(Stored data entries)
==================================================
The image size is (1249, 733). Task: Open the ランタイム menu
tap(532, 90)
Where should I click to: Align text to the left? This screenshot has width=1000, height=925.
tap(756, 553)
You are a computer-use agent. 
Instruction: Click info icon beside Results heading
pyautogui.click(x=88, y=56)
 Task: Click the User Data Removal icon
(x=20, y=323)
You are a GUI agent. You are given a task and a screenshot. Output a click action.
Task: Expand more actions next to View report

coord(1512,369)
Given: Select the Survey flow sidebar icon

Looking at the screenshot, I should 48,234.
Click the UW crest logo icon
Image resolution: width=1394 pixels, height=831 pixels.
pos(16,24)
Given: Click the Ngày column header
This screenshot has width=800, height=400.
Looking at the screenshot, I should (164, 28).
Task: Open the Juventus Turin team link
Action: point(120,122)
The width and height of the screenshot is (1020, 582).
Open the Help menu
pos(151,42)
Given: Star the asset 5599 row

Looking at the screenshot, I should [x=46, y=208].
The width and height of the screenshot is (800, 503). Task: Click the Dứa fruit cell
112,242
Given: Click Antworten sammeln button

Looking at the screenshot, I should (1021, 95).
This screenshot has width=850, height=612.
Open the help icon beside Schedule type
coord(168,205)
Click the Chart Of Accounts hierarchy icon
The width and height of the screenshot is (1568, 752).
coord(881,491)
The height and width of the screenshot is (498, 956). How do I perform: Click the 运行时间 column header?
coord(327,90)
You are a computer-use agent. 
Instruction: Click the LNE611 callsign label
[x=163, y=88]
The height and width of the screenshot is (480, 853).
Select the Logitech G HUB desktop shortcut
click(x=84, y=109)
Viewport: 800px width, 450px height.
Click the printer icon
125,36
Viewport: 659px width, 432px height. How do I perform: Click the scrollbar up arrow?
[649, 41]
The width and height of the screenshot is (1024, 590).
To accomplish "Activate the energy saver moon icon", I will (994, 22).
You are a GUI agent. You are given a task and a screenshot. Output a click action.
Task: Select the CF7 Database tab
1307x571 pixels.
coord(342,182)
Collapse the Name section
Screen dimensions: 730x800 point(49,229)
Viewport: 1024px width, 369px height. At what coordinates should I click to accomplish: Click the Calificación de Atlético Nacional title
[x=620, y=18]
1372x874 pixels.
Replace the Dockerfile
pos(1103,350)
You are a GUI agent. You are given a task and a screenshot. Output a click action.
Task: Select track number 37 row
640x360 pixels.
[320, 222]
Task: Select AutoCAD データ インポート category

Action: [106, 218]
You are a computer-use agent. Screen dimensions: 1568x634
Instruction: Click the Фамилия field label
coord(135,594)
==================================================
Assigned task » Produce an exact transcription of the lines from the one containing "Replace the Dockerfile" through the end of the records, both included, and no other lines.

Result »
Replace the Dockerfile
pos(1103,350)
You are a GUI agent. You are given a task and a screenshot. Output a click action.
Task: Select track number 37 row
640x360 pixels.
[320, 222]
Task: Select AutoCAD データ インポート category

Action: [106, 218]
You are a computer-use agent. Screen dimensions: 1568x634
Instruction: Click the Фамилия field label
coord(135,594)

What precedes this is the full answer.